TUGAS ANDA:
Menurut ulasan novel 9 Matahari, berapa besar utang yang dikantongi sang mahasiswi ketika lulus?

Adenita mengeluarkan novel pertama tentang mahasiswi berhati baja yang bertekad menyelesaikan kuliah, meski keluarganya gagal membiayai, dan karena itu dia bekerja keras membiayai hidup dan terpaksa utang ke sana-sini, sampai ketika lulus, mengantongi utang sebesar 70 juta rupiah.


BANDUNG - 9 Matahari karya Adenita (Grasindo, 352 hal.) merupakan debut novel yang sangat mengesankan dan berpotensi membuat hati pembacanya bergetar. Ini sebuah novel pembentukan jiwa (bildungsroman) yang sangat dewasa, berani, menebalkan rasa tabah dan sikap positif.

Novel ini melontarkan saya kembali ke masa-masa kuliah, bertemu dengan mahasiswa beserta aktivitas dan idealismenya, berusaha membentuk identitas, dan belajar dari kehidupan. Novel ini juga memaksa saya mengingat Akademos (Bagus Takwin), novel sejenis tentang kehidupan kampus, namun dengan aspek yang intelektualisme yang berbeda; juga menguatkan saya pada salah satu ucapan Arvan Pradiansyah: kalau kamu kalah, jangan sampai kamu kehilangan pelajaran.

ENTRI YANG DIEKSTRAK:
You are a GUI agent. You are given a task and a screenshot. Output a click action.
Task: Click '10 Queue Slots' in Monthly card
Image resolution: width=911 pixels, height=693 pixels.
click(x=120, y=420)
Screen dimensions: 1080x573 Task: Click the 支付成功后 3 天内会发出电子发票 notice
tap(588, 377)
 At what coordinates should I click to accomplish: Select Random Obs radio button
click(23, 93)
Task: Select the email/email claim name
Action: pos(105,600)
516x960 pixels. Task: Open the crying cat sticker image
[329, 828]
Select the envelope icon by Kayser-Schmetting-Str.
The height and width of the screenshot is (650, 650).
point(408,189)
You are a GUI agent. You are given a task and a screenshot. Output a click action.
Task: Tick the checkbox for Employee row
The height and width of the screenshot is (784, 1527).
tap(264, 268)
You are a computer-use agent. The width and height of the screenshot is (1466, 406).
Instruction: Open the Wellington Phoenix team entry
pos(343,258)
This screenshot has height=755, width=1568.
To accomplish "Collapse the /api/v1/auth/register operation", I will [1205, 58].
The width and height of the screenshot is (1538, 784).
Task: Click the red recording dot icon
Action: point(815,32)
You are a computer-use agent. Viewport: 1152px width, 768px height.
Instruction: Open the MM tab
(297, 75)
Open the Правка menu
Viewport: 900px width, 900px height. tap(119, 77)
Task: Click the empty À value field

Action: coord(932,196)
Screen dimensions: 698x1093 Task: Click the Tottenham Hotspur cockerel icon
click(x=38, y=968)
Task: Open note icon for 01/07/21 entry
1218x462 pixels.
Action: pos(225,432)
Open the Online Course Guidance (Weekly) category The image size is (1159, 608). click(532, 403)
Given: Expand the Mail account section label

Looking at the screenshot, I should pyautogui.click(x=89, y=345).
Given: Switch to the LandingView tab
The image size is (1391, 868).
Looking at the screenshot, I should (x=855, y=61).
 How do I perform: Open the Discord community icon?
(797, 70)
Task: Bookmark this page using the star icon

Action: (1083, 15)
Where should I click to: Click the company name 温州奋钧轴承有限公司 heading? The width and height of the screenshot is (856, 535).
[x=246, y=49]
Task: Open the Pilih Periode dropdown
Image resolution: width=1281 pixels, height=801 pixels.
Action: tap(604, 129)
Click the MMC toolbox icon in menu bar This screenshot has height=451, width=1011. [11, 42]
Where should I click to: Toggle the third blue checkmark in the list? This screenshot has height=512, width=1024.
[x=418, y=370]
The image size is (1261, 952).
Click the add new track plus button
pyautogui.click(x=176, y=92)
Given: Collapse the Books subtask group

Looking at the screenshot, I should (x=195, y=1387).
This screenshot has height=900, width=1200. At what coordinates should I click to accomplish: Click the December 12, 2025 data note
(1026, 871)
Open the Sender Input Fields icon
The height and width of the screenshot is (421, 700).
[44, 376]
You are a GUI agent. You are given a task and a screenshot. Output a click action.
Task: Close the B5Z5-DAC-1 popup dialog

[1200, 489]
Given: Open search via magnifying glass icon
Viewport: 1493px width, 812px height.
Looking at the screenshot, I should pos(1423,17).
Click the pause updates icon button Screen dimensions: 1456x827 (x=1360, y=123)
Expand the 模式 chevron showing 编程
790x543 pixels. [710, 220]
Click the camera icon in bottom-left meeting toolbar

PENYELESAIAN SOAL:
70 juta rupiah.